Расставались мы не без раздражения и ревности. У меня уже был новый друг, у него — нет. Окончательный разрыв произошел теплым октябрьским утром на автобусной остановке. Мглистый осенний свет лился с бледно-голубого неба, на котором то тут, то там проступало пузатое облако, похожее на мягкий пакет молока. Отозвав Адама в сторону (на остановке ждали автобуса еще несколько школьников), я показал ему две желтые таблетки, которые вытащил из маминой аптечки.

— Что это? — спросил Адам.

— На пузырьке было написано «валиум».

— Что это такое?

— Не знаю. Какой-то транквилизатор. Давай проглотим и посмотрим, что будет.

Адам остолбенел.

— Проглотим эти таблетки? — переспросил он. — Прямо сейчас?

— Эй! — прошептал я. — Ты что? Потише!

— А потом пойдем в школу? — продолжал он еще громче.

— Ну да! Давай попробуем!

— Но ведь мы даже не знаем, что от них с нами будет!

— Вот и выясним заодно. Давай! Наверное, раз мать их принимает, они не особенно вредные.

— Твоя мама больна, — сказал он.

— Не больше, чем все остальные, — ответил я.

Желтые круглые таблетки, размером со шляпку гвоздя, лежали у меня на ладони, отражая матовое осеннее утро. Чтобы прекратить затянувшуюся дискуссию, я взял и проглотил одну.

— Дикость, — грустно сказал Адам. — Дикость.

Он повернулся и отошел от меня к другим ребятам. Наш следующий разговор состоялся через двенадцать лет в Нью-Йорке, когда он с женой вынырнул из коралловой полутьмы гостиничного бара. Он рассказал мне, что стал владельцем химчистки, специализировавшейся на особо трудных заказах: свадебные платья; старинные кружева; ковры, впитавшие в себя вековую пыль. Мне показалось, что он вполне счастлив.

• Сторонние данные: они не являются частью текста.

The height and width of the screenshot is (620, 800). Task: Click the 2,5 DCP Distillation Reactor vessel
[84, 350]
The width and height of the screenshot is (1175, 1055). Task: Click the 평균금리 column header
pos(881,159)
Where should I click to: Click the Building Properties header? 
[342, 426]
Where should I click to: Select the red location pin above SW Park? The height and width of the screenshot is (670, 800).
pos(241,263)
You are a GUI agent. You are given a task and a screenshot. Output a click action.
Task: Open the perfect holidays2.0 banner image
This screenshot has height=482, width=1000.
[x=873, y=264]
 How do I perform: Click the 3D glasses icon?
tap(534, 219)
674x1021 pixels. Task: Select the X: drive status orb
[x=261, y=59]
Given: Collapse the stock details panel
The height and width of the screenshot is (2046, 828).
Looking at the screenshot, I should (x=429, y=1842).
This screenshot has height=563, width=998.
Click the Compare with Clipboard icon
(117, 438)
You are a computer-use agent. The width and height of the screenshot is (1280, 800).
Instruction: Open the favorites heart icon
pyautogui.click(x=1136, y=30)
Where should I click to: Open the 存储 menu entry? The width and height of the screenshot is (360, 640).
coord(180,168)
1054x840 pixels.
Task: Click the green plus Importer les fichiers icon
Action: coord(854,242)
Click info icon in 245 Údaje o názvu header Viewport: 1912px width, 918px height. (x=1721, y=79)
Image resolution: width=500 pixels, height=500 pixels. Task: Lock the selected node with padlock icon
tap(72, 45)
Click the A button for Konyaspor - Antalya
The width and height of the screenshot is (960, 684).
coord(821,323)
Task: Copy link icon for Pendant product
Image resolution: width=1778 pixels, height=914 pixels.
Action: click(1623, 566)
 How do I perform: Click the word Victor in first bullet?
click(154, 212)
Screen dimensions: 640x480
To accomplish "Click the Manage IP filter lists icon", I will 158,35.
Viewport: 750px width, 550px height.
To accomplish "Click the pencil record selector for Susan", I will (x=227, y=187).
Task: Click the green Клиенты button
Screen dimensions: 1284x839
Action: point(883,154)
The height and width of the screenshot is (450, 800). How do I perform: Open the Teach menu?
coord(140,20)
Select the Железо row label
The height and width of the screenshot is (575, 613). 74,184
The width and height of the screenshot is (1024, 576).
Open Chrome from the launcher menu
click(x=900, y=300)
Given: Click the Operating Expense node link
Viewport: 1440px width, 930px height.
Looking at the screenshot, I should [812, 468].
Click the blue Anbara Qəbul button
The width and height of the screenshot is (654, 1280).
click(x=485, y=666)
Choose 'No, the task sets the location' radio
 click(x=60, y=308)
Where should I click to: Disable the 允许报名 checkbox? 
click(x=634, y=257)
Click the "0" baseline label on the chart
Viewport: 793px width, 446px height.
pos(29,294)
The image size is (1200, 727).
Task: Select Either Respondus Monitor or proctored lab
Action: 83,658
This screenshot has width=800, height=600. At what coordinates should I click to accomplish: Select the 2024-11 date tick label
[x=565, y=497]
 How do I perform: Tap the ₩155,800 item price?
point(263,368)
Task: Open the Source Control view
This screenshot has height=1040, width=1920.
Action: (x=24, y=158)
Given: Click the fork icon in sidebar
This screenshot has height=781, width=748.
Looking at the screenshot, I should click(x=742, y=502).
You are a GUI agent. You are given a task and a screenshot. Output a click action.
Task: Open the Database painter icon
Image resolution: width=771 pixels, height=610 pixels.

Я спрятал вторую таблетку обратно в карман и провел утро в блаженной полудреме, идеально гармонирующей с погодой. За ланчем я снова встретился с Бобби. Мы оба улыбнулись и сказали друг другу «Здорово, старик». Я протянул ему таблетку, предназначавшуюся Адаму, которую он тут же с благодарностью проглотил без лишних вопросов. В тот день я ничего не рассказывал. Я почти совсем не открывал рта. Но, как выяснилось, молчать со мной Бобби было так же интересно, как и слушать мою болтовню.

 

— Мне нравятся твои сапоги, — сказал я, когда он в первый раз сидел на полу моей комнаты, скручивая косяк. — Ты где такие достал? Или нет, погоди, это, наверное, нетактичный вопрос. В общем, по-моему, у тебя очень клевые сапоги.

— Спасибо, — отозвался он, мастерски заклеивая косяк кончиком языка. Вопреки моим заверениям, что я курю марихуану с одиннадцати лет, я не делал этого еще ни разу.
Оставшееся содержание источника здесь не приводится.